**Required work:**
Find each line in the records below that contains the word "green", and copy it out.

· · · · ·

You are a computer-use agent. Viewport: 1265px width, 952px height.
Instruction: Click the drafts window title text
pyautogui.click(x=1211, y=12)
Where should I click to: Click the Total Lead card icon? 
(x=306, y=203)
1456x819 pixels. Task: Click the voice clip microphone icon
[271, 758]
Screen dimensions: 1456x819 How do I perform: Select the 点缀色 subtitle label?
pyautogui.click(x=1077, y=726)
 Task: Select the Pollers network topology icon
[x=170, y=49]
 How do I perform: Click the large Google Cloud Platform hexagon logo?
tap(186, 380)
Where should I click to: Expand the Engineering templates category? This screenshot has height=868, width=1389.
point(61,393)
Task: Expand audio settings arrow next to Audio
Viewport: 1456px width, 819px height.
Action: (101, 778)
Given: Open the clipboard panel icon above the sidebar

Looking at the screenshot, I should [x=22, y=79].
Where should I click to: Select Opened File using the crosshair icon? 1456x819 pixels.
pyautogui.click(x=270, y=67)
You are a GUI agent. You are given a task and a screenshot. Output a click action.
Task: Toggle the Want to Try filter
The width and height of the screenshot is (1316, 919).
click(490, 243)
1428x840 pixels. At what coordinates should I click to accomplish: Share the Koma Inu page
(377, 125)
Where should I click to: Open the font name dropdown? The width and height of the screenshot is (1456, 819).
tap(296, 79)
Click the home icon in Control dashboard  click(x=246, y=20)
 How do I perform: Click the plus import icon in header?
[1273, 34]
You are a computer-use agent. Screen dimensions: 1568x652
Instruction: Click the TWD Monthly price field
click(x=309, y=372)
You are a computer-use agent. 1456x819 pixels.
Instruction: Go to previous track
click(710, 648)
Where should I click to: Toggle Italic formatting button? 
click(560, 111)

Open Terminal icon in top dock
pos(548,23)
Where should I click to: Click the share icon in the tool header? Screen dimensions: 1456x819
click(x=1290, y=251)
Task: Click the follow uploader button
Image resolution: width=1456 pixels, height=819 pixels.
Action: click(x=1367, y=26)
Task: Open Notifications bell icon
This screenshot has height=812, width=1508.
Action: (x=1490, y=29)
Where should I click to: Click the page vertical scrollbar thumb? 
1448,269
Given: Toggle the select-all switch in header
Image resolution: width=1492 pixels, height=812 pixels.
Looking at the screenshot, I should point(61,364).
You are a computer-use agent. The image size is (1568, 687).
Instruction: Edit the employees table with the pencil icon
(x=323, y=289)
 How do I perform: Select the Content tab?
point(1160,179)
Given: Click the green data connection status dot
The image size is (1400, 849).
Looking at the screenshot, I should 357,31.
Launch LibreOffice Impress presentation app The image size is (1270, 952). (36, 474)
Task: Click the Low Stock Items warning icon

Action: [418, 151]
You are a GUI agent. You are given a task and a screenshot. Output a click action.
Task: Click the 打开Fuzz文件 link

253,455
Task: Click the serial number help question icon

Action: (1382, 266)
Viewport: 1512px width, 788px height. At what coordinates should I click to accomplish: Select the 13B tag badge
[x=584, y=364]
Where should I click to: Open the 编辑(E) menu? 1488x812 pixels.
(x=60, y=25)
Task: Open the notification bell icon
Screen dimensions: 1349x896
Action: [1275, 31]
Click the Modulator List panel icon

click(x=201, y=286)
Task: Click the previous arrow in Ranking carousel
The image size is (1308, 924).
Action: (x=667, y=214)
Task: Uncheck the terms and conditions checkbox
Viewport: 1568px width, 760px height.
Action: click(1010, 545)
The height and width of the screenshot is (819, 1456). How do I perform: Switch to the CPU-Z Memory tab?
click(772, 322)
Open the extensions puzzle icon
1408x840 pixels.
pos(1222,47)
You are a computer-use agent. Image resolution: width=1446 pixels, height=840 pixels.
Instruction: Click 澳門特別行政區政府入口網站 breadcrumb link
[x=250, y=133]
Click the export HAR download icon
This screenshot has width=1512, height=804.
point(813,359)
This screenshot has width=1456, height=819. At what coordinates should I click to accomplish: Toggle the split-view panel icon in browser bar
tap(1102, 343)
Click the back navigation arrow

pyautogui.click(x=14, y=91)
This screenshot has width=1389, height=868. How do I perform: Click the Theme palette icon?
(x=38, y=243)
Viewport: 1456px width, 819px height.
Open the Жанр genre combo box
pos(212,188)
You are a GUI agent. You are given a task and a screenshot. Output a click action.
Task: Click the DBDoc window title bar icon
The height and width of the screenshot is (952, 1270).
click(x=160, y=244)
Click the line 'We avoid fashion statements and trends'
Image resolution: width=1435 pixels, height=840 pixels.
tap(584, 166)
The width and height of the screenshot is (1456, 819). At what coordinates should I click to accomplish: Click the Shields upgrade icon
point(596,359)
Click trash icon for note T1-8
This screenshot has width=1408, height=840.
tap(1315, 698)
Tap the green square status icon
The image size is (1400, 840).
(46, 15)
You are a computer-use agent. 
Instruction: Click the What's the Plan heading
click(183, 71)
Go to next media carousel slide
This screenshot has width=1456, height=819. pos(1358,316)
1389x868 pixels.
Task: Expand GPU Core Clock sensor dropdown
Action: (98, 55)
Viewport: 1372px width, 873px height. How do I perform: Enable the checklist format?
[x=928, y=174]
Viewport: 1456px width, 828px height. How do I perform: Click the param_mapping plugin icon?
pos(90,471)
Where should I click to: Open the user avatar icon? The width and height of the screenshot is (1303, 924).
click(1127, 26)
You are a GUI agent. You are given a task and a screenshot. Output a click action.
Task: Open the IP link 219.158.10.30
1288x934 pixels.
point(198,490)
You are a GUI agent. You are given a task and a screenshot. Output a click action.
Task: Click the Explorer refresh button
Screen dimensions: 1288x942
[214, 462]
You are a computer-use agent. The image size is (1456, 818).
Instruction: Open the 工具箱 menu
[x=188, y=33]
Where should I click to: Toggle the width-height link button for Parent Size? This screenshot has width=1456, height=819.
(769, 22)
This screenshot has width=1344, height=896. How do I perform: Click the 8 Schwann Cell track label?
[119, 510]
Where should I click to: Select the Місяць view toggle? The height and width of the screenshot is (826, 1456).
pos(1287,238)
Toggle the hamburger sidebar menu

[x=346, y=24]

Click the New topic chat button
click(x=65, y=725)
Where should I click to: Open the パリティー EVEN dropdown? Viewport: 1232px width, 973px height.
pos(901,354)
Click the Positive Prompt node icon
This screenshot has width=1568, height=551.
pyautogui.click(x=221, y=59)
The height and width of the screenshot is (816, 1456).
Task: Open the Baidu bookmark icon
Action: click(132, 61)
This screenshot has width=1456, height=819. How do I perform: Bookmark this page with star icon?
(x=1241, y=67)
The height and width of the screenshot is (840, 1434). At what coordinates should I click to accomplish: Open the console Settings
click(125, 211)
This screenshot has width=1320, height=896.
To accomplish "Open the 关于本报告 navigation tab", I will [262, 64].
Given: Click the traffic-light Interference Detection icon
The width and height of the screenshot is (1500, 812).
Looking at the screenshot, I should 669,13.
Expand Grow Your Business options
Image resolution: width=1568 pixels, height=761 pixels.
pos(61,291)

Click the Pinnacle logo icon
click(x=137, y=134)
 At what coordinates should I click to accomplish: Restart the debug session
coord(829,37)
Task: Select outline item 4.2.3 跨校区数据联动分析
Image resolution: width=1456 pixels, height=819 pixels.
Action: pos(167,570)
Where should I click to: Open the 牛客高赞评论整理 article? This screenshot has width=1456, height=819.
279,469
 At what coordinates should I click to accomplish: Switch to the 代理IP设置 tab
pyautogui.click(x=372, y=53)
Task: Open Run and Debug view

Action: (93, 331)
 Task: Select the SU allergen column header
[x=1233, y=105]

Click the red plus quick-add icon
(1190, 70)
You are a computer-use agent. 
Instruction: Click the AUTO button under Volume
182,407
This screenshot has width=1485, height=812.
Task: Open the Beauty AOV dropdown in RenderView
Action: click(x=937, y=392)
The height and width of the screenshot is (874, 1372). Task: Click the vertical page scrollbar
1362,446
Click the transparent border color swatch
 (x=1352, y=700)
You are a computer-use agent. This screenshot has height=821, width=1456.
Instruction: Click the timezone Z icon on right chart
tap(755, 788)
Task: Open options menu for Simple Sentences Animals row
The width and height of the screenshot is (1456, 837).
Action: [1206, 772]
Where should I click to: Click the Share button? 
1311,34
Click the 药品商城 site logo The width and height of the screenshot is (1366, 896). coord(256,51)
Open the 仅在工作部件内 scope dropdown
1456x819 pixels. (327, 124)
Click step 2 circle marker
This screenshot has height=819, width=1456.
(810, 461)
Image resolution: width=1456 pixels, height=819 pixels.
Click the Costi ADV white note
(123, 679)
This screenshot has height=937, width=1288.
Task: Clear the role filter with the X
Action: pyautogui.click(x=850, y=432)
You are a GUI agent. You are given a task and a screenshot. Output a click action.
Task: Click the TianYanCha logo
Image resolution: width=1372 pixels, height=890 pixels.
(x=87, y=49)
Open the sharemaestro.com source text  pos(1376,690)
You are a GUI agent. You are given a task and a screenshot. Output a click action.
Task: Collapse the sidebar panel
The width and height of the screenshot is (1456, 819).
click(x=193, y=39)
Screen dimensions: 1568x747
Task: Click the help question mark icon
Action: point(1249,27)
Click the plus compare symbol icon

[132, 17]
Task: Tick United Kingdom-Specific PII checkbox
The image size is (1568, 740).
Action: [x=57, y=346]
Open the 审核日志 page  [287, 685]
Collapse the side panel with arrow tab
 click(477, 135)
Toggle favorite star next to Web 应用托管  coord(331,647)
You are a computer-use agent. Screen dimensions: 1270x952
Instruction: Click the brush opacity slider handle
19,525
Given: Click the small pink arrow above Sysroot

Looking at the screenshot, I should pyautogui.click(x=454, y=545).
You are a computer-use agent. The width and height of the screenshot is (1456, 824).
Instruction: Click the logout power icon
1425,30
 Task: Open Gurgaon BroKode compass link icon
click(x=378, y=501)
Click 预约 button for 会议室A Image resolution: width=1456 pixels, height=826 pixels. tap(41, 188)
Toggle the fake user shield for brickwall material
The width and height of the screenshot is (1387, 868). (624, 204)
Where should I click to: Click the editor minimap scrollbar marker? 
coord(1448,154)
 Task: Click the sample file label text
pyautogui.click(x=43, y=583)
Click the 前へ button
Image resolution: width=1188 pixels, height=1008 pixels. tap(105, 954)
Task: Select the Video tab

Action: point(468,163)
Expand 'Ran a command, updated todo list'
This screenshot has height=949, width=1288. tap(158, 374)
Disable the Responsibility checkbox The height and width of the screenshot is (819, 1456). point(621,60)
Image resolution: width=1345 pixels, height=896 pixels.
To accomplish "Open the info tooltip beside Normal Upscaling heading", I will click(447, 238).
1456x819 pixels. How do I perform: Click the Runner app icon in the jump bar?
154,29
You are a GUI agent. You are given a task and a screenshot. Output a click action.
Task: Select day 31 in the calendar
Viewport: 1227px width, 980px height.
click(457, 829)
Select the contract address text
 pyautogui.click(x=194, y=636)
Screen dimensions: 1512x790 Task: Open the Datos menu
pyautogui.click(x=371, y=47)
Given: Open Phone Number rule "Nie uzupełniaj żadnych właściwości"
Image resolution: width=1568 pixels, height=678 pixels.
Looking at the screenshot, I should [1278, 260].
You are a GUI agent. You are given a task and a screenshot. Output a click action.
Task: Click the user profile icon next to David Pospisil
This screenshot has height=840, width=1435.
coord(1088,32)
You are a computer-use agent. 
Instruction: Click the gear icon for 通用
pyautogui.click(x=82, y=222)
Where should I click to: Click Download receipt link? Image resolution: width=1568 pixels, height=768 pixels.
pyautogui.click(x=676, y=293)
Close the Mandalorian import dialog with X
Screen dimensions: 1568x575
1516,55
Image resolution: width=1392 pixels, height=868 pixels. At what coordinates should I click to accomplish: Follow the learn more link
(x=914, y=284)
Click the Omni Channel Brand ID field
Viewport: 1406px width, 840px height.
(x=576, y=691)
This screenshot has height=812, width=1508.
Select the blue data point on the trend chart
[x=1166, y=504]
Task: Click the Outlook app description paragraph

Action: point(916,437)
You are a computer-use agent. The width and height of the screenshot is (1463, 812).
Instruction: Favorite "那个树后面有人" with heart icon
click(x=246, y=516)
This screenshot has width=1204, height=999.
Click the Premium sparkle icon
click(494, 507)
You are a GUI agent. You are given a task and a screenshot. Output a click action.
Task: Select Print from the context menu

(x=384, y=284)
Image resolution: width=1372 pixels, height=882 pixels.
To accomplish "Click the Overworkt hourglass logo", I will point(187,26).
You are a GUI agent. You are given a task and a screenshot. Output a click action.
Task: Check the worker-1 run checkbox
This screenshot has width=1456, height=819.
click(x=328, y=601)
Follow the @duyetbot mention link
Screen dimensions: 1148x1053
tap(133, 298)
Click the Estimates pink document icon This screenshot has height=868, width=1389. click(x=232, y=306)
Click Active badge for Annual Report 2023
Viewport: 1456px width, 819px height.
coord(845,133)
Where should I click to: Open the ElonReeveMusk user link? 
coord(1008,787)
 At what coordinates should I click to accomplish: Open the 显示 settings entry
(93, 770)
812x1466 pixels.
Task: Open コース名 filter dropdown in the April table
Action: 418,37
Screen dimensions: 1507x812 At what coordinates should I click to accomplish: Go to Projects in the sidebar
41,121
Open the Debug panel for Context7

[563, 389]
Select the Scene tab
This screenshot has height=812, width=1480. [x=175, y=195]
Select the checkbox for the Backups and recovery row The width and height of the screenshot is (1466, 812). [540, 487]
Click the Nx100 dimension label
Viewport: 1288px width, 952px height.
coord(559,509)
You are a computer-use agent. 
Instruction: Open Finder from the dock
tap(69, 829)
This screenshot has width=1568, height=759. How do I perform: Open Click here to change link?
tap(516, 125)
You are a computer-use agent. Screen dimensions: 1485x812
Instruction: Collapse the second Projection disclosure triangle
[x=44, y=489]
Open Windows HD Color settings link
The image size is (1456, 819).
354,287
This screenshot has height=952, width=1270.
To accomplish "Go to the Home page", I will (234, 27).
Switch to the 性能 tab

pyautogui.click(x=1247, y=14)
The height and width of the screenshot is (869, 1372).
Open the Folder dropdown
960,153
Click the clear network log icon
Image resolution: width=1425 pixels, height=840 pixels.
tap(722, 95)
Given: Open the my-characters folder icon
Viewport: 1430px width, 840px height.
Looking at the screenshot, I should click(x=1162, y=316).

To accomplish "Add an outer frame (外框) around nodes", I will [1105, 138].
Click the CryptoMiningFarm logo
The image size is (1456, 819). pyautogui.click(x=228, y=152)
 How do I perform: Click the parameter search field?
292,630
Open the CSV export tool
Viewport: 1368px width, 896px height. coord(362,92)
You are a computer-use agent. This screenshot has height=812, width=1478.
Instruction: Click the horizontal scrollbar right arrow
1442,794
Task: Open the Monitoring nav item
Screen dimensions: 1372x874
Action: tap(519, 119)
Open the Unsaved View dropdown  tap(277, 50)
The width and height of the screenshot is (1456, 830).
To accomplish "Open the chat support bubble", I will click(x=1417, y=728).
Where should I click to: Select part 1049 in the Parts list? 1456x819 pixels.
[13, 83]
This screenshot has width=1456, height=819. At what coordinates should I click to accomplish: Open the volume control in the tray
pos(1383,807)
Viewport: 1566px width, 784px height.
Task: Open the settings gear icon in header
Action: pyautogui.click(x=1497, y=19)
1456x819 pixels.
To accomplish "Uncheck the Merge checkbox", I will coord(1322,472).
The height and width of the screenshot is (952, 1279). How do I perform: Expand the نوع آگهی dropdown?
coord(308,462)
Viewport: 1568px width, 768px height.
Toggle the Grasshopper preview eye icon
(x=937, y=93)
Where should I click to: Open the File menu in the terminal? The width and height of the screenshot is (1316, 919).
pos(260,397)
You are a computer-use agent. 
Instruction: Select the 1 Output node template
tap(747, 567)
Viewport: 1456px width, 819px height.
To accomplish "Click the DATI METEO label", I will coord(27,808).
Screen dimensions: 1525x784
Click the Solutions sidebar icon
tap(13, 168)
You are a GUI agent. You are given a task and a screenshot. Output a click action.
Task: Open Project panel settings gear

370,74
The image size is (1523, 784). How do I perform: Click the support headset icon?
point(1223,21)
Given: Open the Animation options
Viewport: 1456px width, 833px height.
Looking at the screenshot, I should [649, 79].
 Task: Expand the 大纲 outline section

· · · · ·

**Exercise result:**
Given: Click the green data connection status dot
Tap the green square status icon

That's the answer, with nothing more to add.